§ YOUR OBJECTIVE
Only one portion of the data is to be written out: from the line bearing "Screen dimensions: 1280x800" through the line bearing "768x485 pixels. Task: Open the Properties tab". Write it exactly as it appears.

§ RECORDS SUPPLIED
══════════════════════════════

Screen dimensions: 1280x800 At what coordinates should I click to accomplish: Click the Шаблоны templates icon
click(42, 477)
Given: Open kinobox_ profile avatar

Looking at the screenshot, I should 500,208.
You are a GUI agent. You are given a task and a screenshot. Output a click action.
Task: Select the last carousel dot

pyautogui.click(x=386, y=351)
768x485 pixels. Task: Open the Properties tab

══════════════════════════════

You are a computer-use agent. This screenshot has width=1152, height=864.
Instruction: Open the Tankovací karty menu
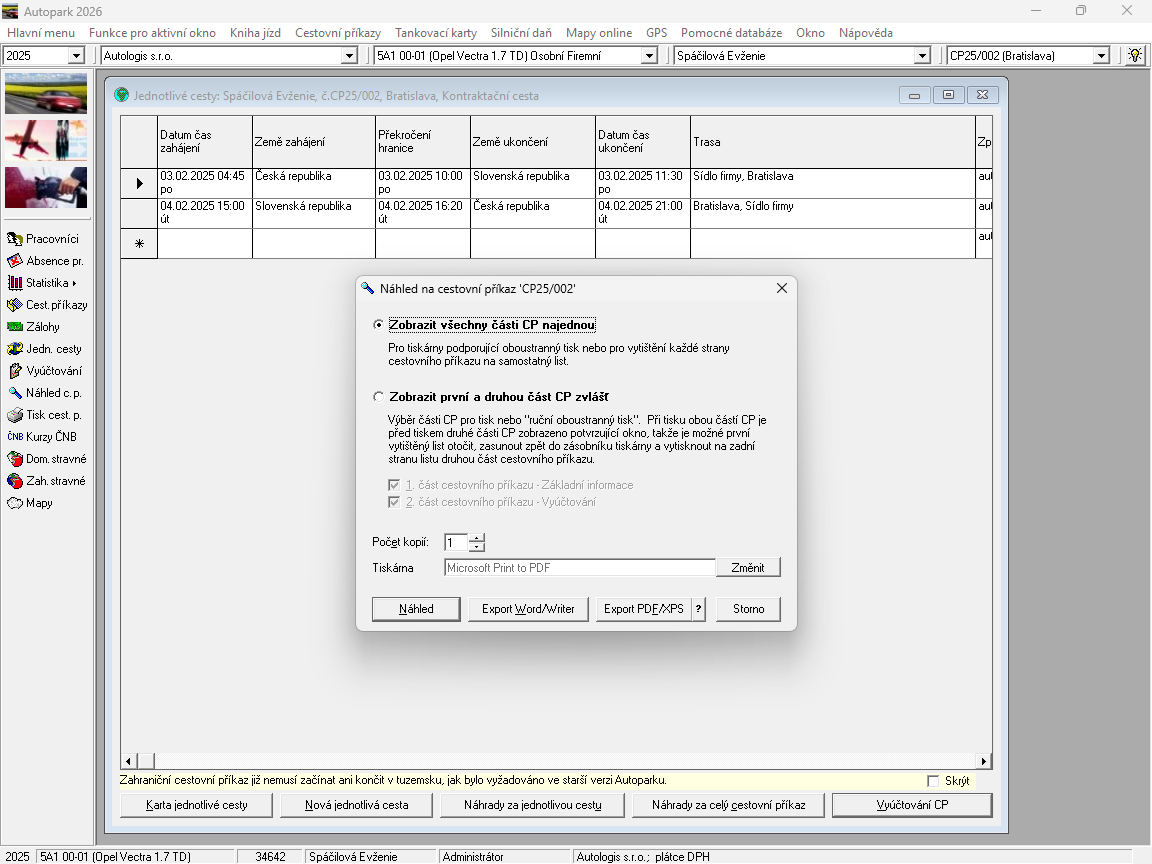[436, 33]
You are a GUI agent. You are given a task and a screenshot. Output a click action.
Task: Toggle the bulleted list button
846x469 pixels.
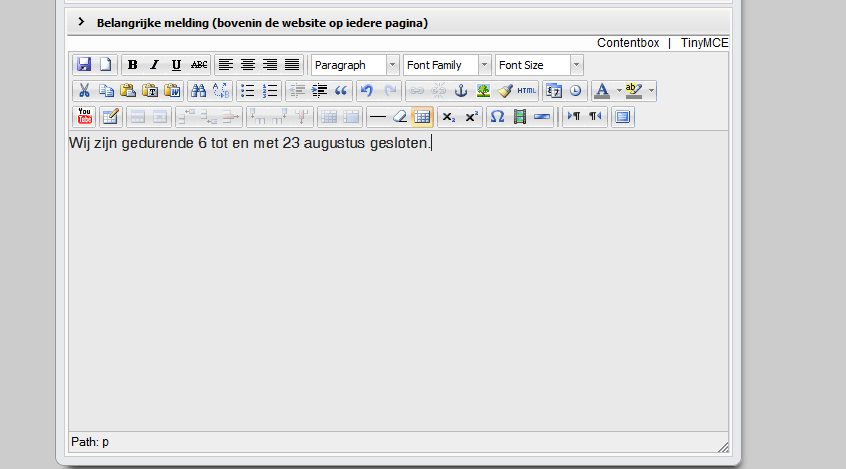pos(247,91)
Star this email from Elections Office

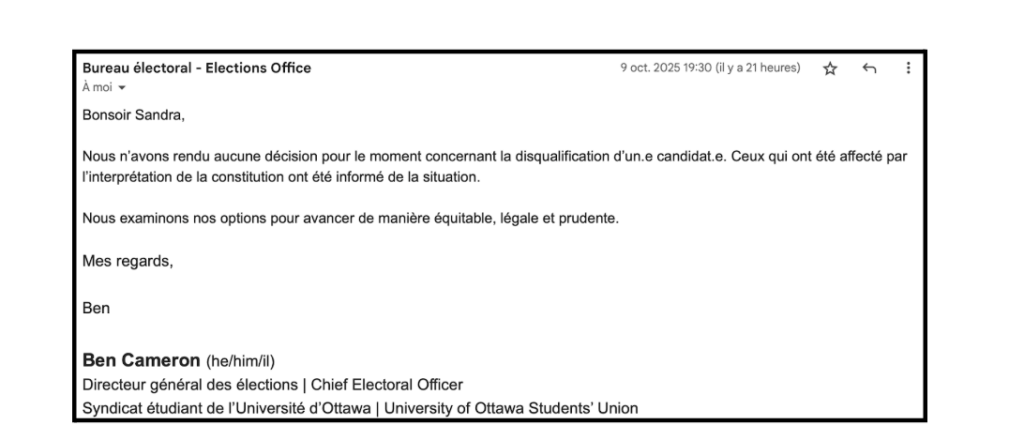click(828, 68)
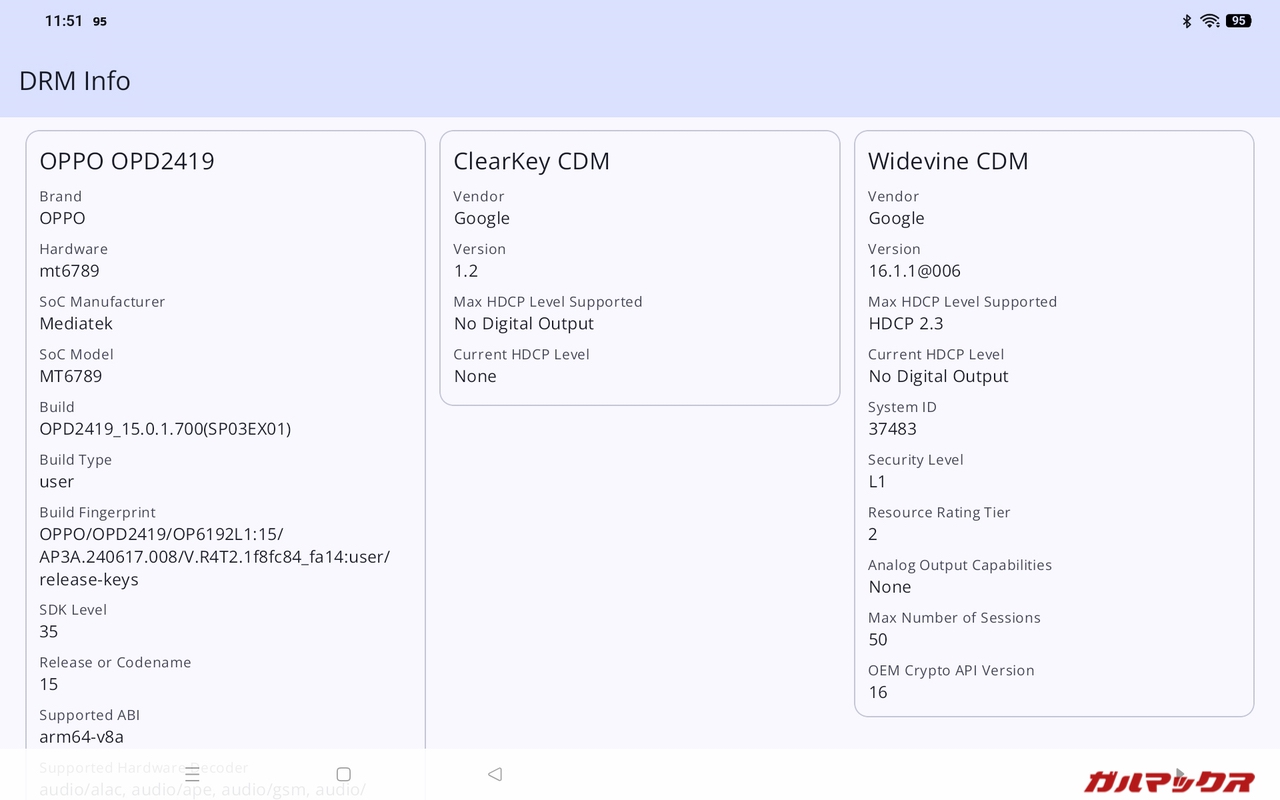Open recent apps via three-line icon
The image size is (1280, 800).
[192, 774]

══════════════════════════════

§ RESPONSE AREA
Screen dimensions: 1280x800 At what coordinates should I click to accomplish: Click the Шаблоны templates icon
click(42, 477)
Given: Open kinobox_ profile avatar

Looking at the screenshot, I should 500,208.
You are a GUI agent. You are given a task and a screenshot. Output a click action.
Task: Select the last carousel dot

pyautogui.click(x=386, y=351)
768x485 pixels. Task: Open the Properties tab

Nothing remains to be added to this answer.